We, free citizens of the Great Republic, feel an honest pride in her greatness, her strength, her just and gentle government, her] wide liberties, her unsmirched flag, her hands clean from oppression of the weak and of malicious conquest, her hospitable door that stands open to the hunted and the persecuted of all nations; we are proud of the judicious respect in which she is held by monarchies ... and proudest of all of that lofty patriotism which we inherited from our fathers, which we have kept pure, and which won our liberties in the beginning and has preserved them unto this day. While that patriotism endures the Republic is safe, her greatness is secure, and against them the powers of the earth cannot prevail.

I pray you pause and consider. Against our traditions we are now entering upon an unjust and trivial war, a war against a helpless people, and for a base object -- robbery. At first our citizens spoke out against this thing, by an impulse natural to their framing. Today they have turned, and their voice is the other way. What caused the change? Merely a politician's trick -- a high-sounding phrase, a blood-stirring phrase which turned their uncritical heads: Our Country, right or wrong! An empty phrase, a silly phrase. It was shouted by every newspaper, it was thundered from the pulpit. ...And every man who failed to shout it or who was silent, was proclaimed a traitor. To be a patriot, one had to say, and keep on saying, "Our Country, right or wrong," and urge on the little war. Have you not perceived that this phrase is an insult to the nation?

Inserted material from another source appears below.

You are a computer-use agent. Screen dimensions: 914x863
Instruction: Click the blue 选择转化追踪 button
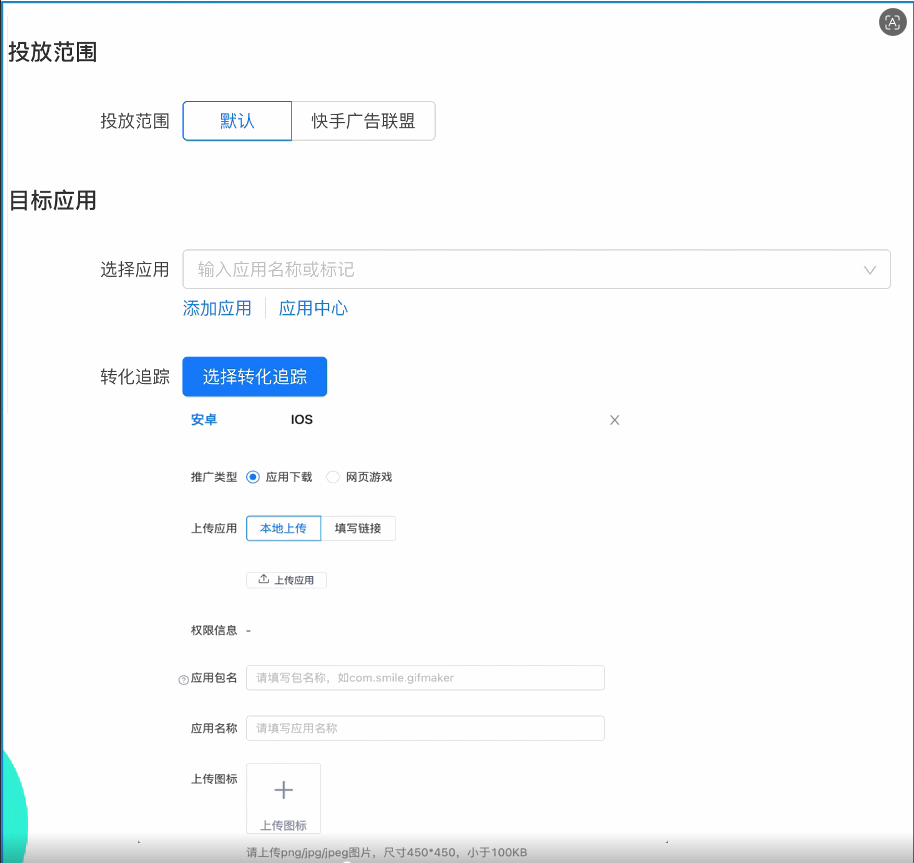(254, 377)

For, in a republic, [the country] is the common voice of the people. Each of you, for himself, by himself and on his own responsibility, must speak. And it is a weighty responsibility, not to be flung aside at the bullying of pulpit, press, government, or the empty catch-phrases of politicians. Each must, for himself alone, decide what is right and what is wrong, and which course is patriotic and which isn't. You cannot shirk this and be a man. To decide it against your convictions is to be an unqualified and inexcusable traitor, both to yourself and to your country, let men label you as they may...

Only when a republic's life is in danger should a man uphold his government when it is in the wrong. There is no other time.

This Republic's life is not in peril. The nation has sold its honor for a phrase. It has swung itself loose from its safe anchorage and is drifting, its helm in pirate hands. The stupid phrase needed help, and it got another one: "Even if the war be wrong, we are in it and must fight it out; we cannot retire from it without dishonor." Why, not even a burglar could have said it better. We cannot withdraw from this sordid raid because to grant peace to those little people upon their terms - independence -- would dishonor us.

You have planted a seed, and it will grow.

[Twain then predicted] But it was too late to save the Great Republic. ...She was rotten to the heart. Lust of conquest had long ago done its work; trampling upon the helpless abroad had taught her, by a natural process, to endure with apathy the like at home; multitudes who had applauded the crushing of other people's liberties, lived to suffer for their mistake in their own persons.